The wh CLI reads a small set of environment variables for authentication, the default repo target, and the backend URL. This page is the canonical list, with the precedence rules that decide which value wins when more than one source is set.

The variables use two prefixes: WH_* for authentication (WH_TOKEN, WH_PROFILE) and WARMHUB_* for connection and repo context (WARMHUB_API_URL, WARMHUB_REPO, WARMHUB_ORG). The two prefixes are not interchangeable — use the exact names in the table below.

VariablePurposeExample
WH_TOKENWarmHub authentication. A bearer token (personal access token) the CLI sends on every request.eyJhbGciOi...
WH_PROFILENamed auth profile to use, equivalent to --profile / -P.staging
WARMHUB_REPODefault org/repo for commands that take a repo.myorg/myrepo
WARMHUB_ORGDefault org for org-scoped commands and for resolving a bare repo name (myrepomyorg/myrepo).myorg
WARMHUB_API_URLBackend API URL. Overrides the default https://api.warmhub.ai.https://warmhub.example.com

Set them as you would any environment variable:

Terminal window
export WH_TOKEN=eyJhbGciOi...
export WARMHUB_REPO=myorg/myrepo
wh thing list # targets myorg/myrepo, authenticated with WH_TOKEN

The CLI resolves the auth token in this order:

  1. WH_TOKEN environment variable
  2. The named profile on disk (selected by --profile, or WH_PROFILE when the flag is absent; otherwise default)

When WH_TOKEN is set it takes priority over any stored profile — wh auth login writes a profile but does not override an exported WH_TOKEN. The server validates the token, so an invalid or expired WH_TOKEN surfaces as an authentication error rather than silently falling back to a profile.

Commands resolve the target repo in this order:

  1. --repo org/repo flag (per-command override)
  2. WARMHUB_REPO environment variable
  3. .wh file in the current directory (written by wh use)

WARMHUB_ORG does not select a repo on its own.

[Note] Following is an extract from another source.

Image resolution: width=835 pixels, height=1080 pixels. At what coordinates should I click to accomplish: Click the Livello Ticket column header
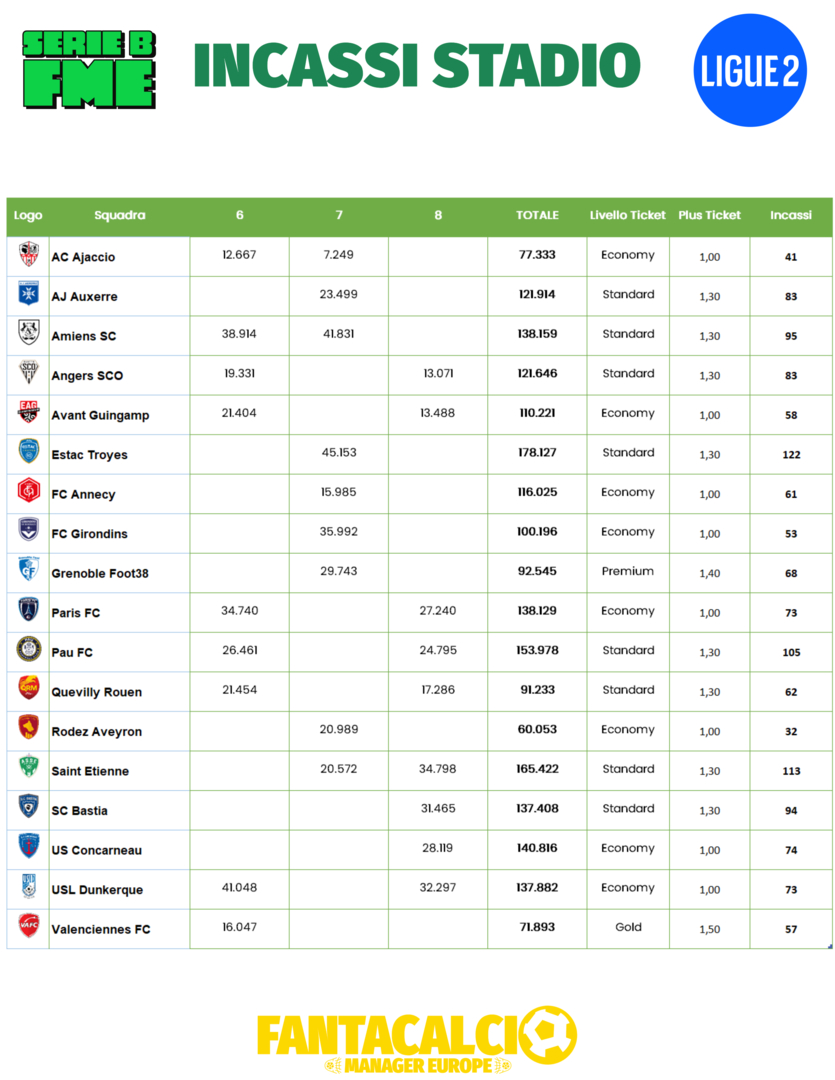627,215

It supplies the org for a bare repo name (wh thing list --repo myrepo) and for org-scoped commands that take an org but no repo, such as wh repo list.

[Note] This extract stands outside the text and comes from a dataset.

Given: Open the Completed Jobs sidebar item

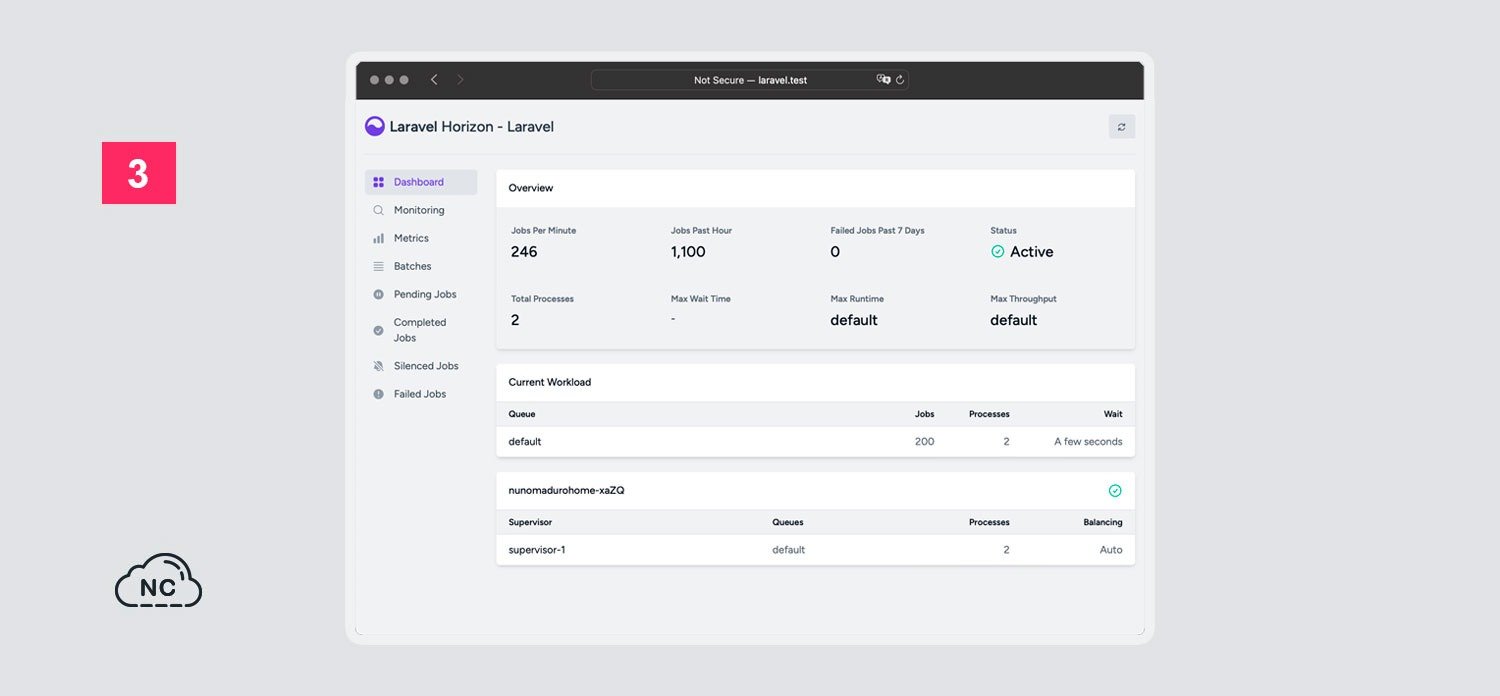Looking at the screenshot, I should point(421,330).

The CLI resolves the backend URL in this order:

  1. --api-url flag
  2. The active profile’s stored URL (profiles are created by wh auth login)
  3. WARMHUB_API_URL environment variable
  4. The default, https://api.warmhub.ai

WARMHUB_API_URL is a fallback that applies only when no profile sets a URL — a loaded profile’s URL takes priority over it. To point a profile-bound CLI at a different backend, pass --api-url.

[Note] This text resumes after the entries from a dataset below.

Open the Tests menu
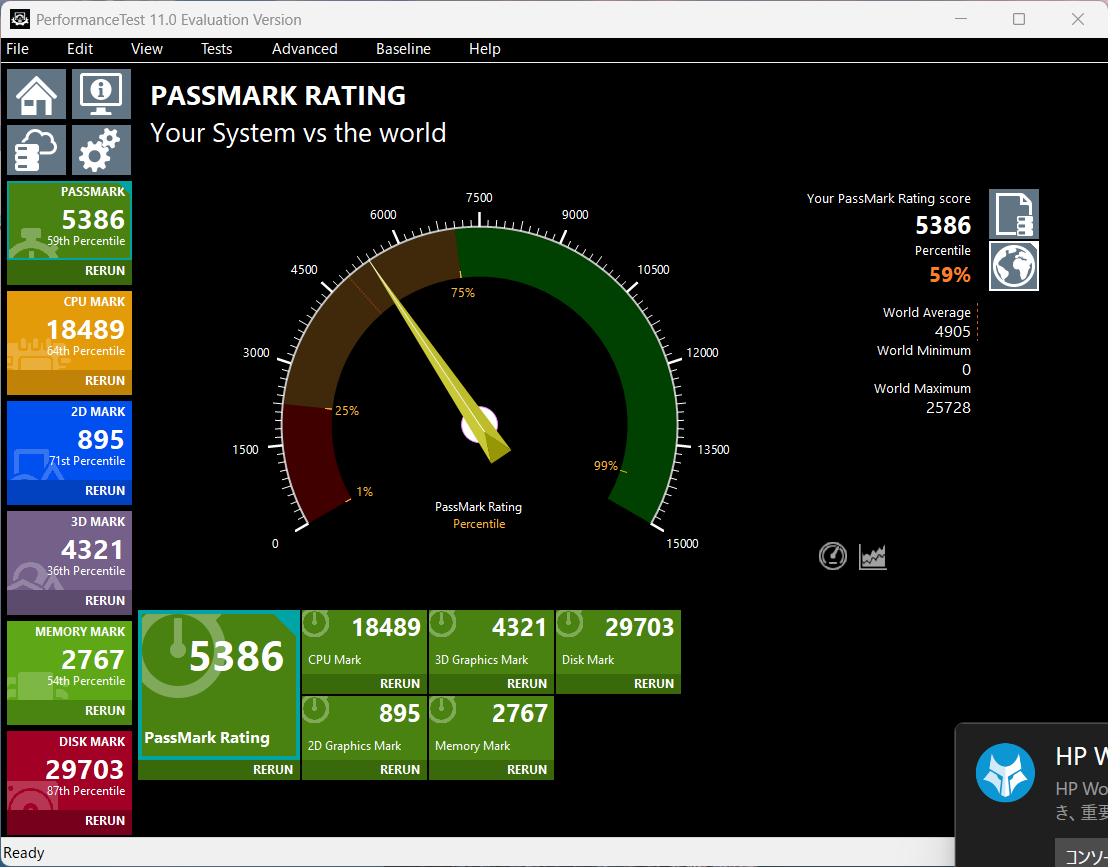This screenshot has height=867, width=1108. [x=216, y=49]
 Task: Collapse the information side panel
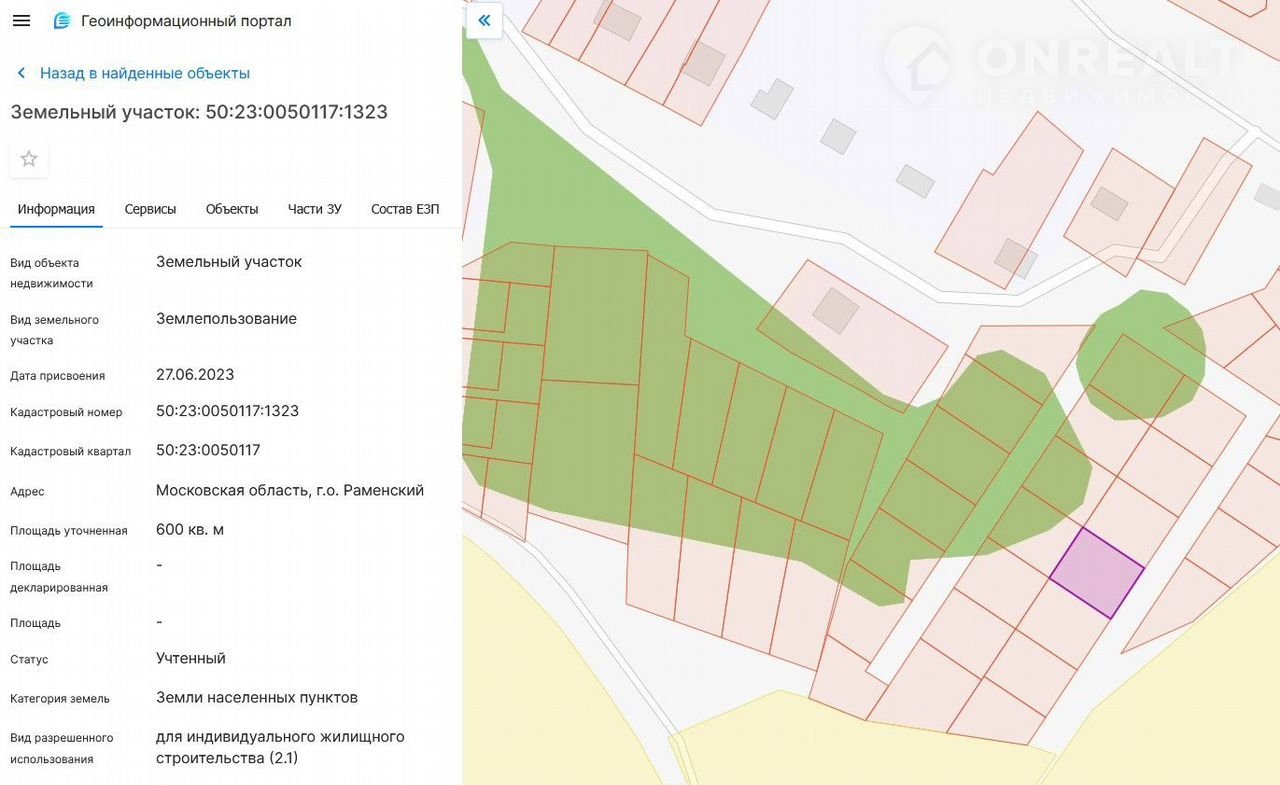[484, 20]
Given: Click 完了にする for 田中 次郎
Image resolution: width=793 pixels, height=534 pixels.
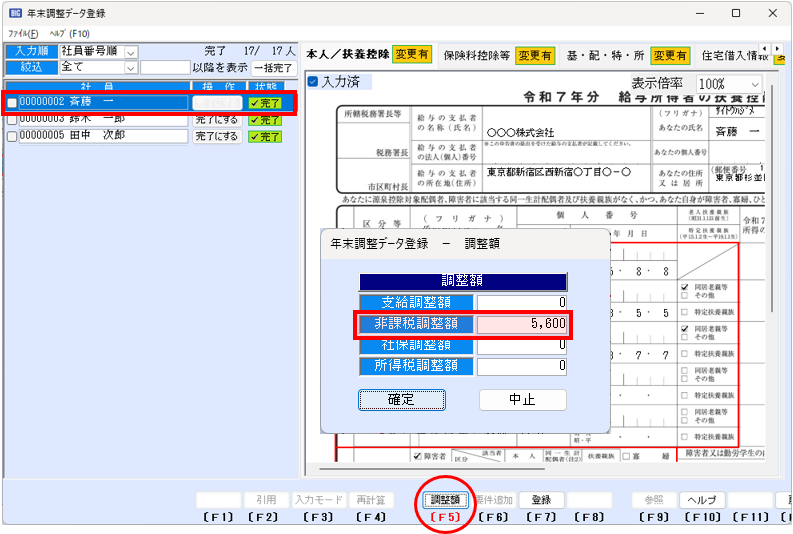Looking at the screenshot, I should coord(217,136).
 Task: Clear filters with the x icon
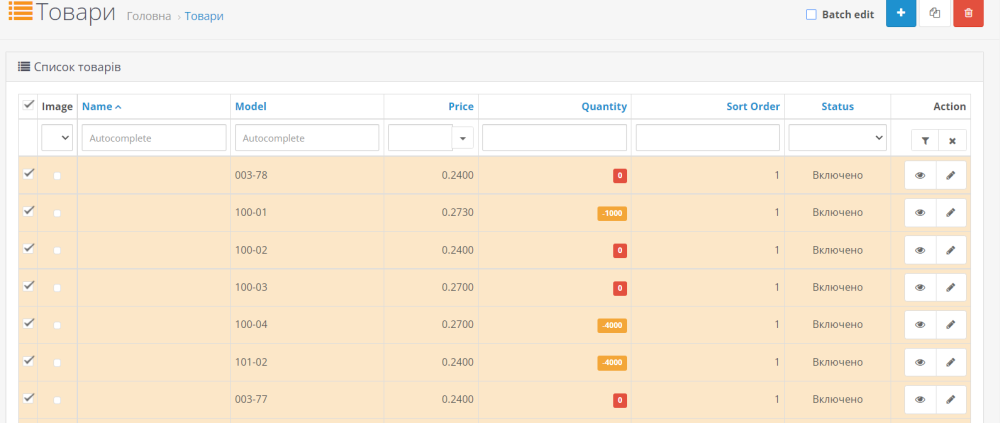(952, 140)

The SDK does not read any environment variables directly. Pass the token to the client explicitly — typically by reading WH_TOKEN in your own code:

import { WarmHubClient } from "@warmhub/sdk-ts"
const client = new WarmHubClient({
auth: { getToken: async () => process.env.WH_TOKEN },
})

See the SDK overview for the full client setup.

The MCP endpoint authenticates the bearer token sent in the Authorization header. WH_TOKEN is a convenient local source for that value — reference it as Bearer ${WH_TOKEN} in your MCP client config. See the MCP server guide.

These variables tune CLI behavior and are optional:

VariablePurposeExample
WARMHUB_CLI_HTTP_TIMEOUT_MSHTTP headers/body timeout in milliseconds for long-running requests (Node only; no-op under Bun). Default 5700000 (95 minutes); 0 disables the timeout.3600000
WARMHUB_CLI_NO_UPDATE_CHECKDisable the background CLI update check. Set to 1, true, or TRUE. Equivalent to --no-update-check.1
WARMHUB_DEBUGSet to 1 to enable debug output, equivalent to --debug.1
WARMHUB_FUNCTION_LOGSReplay backend function logs. Set to off or raw. Equivalent to --function-logs.raw

WarmHub does not read a GITHUB_TOKEN environment variable from your shell. Credentials for private GitHub-backed component sources are stored explicitly as a named credential — wh credential set <set-name> GITHUB_TOKEN --org myorg — and resolved by the backend at install time. See the component registry reference.